Five studies, two strong quality (3, 4), two moderate quality (1, 5) and one weak quality (2) examined the effectiveness of multicomponent smoking cessation interventions in abstaining from tobacco use immediately before surgery, sustaining their abstinence in the postoperative period as well as maintaining long-term abstinence, inpatients awaiting a wide range elective surgeries. In all the studies (1-5), the support continued in-hospital and postoperatively. The elective surgical patients were enrolled from surgical services including dental, head and neck, cardiovascular, general surgery, ophthalmology, orthopaedic, neurosurgical, plastics, obstetrics/gynaecology and urology.
The interventions comprised of one or more components including nicotine replacement therapy (1-5), self-help materials (1-5), brief counselling (1, 2, 5), education (1, 3), Quitline referral (1, 2, 4), bupropion hydrochloride (2) and prompts to quit (5). The comparison groups consisted of usual care which may have included routine smoking cessation advice.
Abstinence- 24hr before surgery:
Might be effective (5 studies; 4 [1 strong (4), 2 moderate (1, 5), 1 weak quality (2)] showing significant effect in the intervention group compared to control. One [strong quality] (3) showing no effect in the intervention group compared to control).

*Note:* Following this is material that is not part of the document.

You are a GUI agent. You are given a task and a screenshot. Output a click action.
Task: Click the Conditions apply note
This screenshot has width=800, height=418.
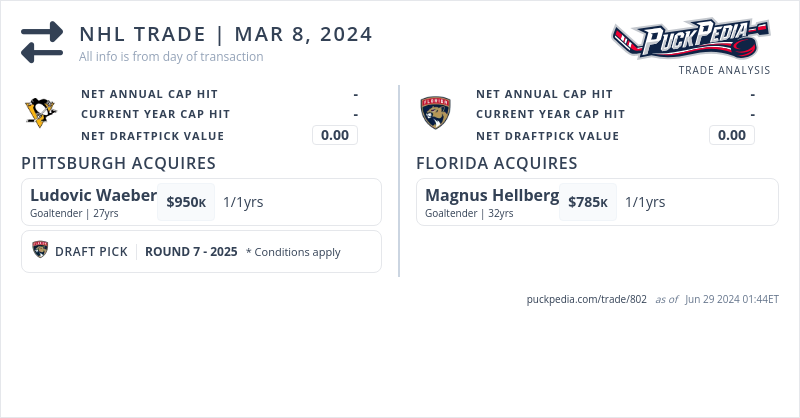(x=293, y=252)
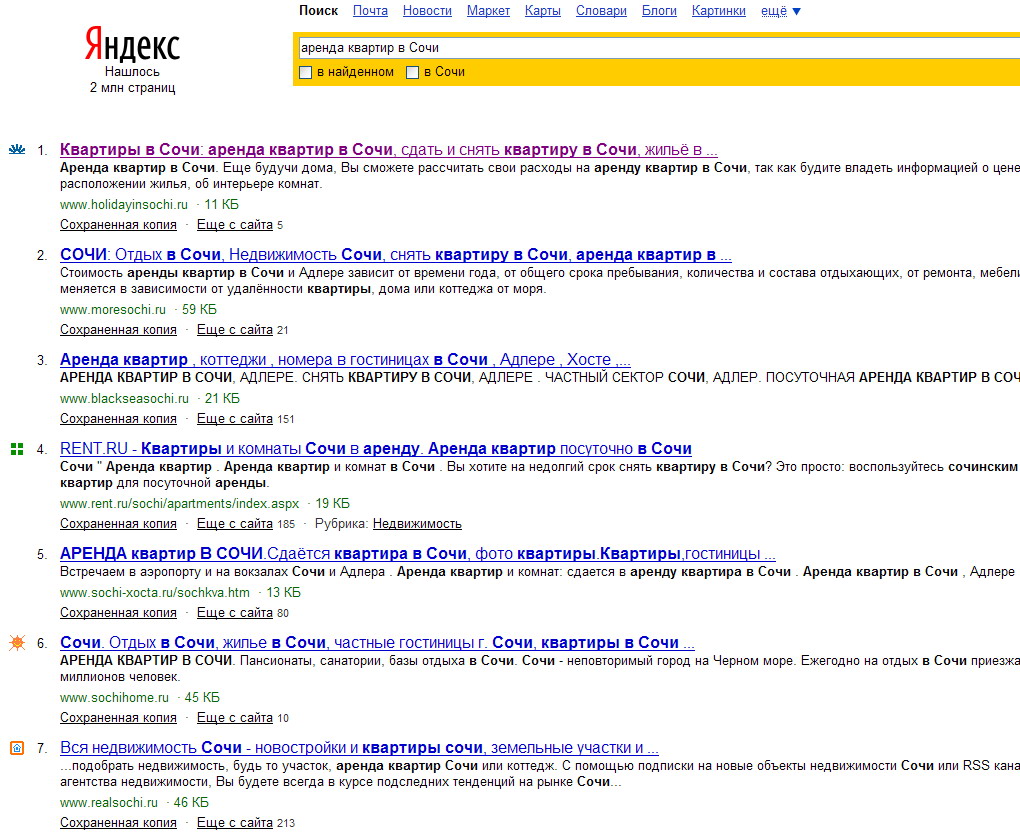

Number of cigarettes/day preoperatively:
Might be effective (3 Studies; 2 [1strong (4), 1 moderate quality] (1) showing a significant reduction, and one [strong quality] (3) showing no effect in the intervention group when compared to control).
Severe adverse events including unanticipated hospital admissions:
Might be effective (3 Studies; 2 strong (3, 4), 1 moderate quality (1). All showing no difference in adverse events between intervention and control).